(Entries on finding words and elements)
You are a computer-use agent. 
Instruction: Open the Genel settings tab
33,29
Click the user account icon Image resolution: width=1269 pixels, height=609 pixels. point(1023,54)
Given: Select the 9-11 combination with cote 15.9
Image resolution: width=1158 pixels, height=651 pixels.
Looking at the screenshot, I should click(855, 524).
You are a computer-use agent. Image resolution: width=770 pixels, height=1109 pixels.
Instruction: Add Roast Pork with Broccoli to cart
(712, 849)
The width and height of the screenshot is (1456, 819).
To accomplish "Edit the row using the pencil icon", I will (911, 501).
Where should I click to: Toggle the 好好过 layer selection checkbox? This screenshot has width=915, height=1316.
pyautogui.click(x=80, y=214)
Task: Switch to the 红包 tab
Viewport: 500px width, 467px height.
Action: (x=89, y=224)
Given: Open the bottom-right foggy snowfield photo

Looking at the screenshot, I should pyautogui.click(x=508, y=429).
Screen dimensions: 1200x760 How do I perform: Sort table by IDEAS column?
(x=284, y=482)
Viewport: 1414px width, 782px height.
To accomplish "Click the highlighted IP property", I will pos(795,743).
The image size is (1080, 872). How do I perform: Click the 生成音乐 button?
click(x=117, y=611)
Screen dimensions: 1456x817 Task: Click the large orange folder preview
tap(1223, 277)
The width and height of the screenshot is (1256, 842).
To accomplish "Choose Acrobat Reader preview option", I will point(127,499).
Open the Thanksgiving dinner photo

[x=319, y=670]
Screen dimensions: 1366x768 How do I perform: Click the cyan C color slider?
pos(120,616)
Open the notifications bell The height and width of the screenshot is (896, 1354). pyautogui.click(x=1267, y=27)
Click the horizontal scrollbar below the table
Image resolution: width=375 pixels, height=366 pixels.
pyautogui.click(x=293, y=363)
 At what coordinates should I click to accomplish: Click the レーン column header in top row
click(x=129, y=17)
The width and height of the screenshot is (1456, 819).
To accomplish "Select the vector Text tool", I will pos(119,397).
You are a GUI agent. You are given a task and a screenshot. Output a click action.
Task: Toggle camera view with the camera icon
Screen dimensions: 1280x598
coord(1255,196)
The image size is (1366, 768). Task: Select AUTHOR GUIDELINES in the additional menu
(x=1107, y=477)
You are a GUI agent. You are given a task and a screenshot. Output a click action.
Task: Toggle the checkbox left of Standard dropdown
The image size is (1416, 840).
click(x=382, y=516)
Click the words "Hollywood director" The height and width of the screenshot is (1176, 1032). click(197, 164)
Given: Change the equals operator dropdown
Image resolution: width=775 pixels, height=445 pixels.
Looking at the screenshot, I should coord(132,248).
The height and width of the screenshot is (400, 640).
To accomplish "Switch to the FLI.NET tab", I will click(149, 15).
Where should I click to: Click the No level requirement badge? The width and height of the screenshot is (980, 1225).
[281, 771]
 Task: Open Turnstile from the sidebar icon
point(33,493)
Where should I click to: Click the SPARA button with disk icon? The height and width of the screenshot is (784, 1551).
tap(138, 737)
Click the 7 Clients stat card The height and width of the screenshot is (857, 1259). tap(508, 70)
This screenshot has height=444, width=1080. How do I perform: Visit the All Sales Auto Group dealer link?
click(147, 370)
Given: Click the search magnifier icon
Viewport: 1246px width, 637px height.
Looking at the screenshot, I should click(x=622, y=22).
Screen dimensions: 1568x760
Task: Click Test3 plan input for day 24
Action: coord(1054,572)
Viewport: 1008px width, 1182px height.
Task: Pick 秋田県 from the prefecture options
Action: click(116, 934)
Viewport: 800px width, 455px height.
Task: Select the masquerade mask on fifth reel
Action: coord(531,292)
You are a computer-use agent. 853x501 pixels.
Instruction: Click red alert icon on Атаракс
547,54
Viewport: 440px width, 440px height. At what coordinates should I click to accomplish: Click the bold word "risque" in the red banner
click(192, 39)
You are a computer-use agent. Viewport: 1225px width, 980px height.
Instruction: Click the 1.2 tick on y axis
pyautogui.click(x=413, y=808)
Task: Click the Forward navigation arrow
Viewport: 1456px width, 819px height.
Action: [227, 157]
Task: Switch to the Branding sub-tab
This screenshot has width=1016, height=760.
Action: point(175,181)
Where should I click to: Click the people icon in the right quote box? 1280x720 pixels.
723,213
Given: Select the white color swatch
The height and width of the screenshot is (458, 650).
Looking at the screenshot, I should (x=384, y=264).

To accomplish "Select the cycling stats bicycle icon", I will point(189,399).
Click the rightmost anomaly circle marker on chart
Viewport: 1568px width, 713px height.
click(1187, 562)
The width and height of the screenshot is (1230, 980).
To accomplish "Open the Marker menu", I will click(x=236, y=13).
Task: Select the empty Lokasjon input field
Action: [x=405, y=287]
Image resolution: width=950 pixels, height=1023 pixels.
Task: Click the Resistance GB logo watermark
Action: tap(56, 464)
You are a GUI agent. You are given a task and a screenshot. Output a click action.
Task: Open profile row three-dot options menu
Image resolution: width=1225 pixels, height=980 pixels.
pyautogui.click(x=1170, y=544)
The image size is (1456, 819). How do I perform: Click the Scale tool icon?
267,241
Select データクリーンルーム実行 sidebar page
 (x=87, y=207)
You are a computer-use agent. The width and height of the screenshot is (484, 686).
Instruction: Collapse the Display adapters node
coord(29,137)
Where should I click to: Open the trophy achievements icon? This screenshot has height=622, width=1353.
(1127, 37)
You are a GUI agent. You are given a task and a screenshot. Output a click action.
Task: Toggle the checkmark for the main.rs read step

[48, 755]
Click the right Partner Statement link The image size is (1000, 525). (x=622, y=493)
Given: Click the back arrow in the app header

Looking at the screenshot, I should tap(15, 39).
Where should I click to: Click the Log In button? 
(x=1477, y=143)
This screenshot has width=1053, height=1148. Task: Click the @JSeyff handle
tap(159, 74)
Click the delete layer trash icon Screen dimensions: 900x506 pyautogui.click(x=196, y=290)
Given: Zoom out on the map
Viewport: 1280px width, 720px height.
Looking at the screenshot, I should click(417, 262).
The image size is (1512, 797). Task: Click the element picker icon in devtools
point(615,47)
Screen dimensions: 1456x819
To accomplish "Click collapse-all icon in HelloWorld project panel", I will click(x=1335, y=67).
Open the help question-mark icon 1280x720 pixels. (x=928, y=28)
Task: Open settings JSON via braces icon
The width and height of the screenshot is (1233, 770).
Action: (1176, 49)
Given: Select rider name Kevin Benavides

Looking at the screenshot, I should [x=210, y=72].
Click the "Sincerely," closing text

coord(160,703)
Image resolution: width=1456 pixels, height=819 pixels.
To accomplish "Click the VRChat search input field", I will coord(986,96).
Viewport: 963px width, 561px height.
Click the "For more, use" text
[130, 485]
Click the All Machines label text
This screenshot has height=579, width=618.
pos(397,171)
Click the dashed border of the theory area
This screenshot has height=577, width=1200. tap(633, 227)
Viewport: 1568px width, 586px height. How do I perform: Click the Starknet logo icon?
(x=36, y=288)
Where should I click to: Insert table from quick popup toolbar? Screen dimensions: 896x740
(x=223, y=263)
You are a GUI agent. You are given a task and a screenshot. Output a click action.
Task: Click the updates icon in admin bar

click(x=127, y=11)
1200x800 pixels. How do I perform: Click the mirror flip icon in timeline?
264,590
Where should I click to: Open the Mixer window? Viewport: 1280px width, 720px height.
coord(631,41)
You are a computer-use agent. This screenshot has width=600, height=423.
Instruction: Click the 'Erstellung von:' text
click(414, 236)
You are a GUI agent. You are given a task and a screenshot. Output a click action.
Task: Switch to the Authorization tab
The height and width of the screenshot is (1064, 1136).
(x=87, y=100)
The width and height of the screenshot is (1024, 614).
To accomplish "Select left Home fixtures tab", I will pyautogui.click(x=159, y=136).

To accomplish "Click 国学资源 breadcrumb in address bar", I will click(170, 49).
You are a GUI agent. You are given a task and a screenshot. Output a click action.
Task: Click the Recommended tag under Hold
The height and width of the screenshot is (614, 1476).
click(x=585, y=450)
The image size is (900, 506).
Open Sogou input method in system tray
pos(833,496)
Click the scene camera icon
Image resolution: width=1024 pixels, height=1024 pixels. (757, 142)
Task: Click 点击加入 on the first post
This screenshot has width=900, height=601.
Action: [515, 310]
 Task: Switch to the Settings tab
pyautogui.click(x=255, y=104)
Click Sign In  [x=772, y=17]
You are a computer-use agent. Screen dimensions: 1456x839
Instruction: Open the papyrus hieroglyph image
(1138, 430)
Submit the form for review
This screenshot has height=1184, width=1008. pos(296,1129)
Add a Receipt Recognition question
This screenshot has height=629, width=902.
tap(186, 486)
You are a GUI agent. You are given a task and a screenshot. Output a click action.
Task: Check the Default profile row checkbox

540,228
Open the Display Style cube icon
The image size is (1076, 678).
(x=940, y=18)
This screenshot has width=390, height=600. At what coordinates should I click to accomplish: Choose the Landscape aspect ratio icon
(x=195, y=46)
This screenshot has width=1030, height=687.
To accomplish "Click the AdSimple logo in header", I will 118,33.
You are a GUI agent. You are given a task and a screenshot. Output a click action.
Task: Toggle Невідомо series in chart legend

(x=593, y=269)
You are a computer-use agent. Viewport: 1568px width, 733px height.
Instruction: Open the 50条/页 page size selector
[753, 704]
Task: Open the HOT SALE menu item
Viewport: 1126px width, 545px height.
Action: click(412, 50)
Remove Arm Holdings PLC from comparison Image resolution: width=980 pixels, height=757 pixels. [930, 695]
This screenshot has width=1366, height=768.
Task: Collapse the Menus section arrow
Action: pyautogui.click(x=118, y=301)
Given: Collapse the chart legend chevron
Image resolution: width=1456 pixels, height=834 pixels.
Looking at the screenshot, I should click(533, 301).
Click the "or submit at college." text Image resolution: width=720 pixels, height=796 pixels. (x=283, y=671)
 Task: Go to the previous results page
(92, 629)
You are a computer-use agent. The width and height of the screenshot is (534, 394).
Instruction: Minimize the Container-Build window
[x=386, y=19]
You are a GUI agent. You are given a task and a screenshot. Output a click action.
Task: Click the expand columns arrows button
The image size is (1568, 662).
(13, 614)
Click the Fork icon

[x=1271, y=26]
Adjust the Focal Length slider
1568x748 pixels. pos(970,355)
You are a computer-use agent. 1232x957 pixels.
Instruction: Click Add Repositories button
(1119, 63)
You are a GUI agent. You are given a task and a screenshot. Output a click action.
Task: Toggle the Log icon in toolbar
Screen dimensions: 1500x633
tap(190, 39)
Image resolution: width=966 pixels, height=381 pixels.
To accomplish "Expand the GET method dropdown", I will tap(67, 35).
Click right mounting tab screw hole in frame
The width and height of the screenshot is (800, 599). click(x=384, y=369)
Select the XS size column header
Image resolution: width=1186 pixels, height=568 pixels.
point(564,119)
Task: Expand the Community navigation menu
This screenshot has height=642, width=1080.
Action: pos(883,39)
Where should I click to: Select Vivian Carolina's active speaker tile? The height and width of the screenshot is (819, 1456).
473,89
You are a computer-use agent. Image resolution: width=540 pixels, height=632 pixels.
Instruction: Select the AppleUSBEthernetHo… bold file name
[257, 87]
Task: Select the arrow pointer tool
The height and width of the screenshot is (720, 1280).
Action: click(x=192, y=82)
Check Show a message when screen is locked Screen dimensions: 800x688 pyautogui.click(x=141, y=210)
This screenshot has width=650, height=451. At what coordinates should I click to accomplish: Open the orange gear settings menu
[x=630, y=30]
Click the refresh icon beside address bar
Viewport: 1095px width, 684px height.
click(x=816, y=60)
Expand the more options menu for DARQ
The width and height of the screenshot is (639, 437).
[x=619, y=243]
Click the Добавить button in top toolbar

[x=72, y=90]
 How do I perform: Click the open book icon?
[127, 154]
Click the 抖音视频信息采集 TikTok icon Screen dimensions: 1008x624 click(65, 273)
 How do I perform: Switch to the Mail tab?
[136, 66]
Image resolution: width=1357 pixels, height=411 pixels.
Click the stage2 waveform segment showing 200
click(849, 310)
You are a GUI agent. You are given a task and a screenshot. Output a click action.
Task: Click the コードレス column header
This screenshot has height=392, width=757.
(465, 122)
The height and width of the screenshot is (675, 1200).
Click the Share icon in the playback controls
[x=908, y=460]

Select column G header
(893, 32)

● **TASK GOAL**: Retype the lines of the listing exactly, starting at the line that contains "You are a computer-use agent. Viewport: 1568px" and ending after the line that contains "Looking at the screenshot, I should click(533, 301).".

● **TASK SOLUTION**:
You are a computer-use agent. Viewport: 1568px width, 733px height.
Instruction: Open the 50条/页 page size selector
[753, 704]
Task: Open the HOT SALE menu item
Viewport: 1126px width, 545px height.
Action: click(412, 50)
Remove Arm Holdings PLC from comparison Image resolution: width=980 pixels, height=757 pixels. [930, 695]
This screenshot has width=1366, height=768.
Task: Collapse the Menus section arrow
Action: pyautogui.click(x=118, y=301)
Given: Collapse the chart legend chevron
Image resolution: width=1456 pixels, height=834 pixels.
Looking at the screenshot, I should click(533, 301).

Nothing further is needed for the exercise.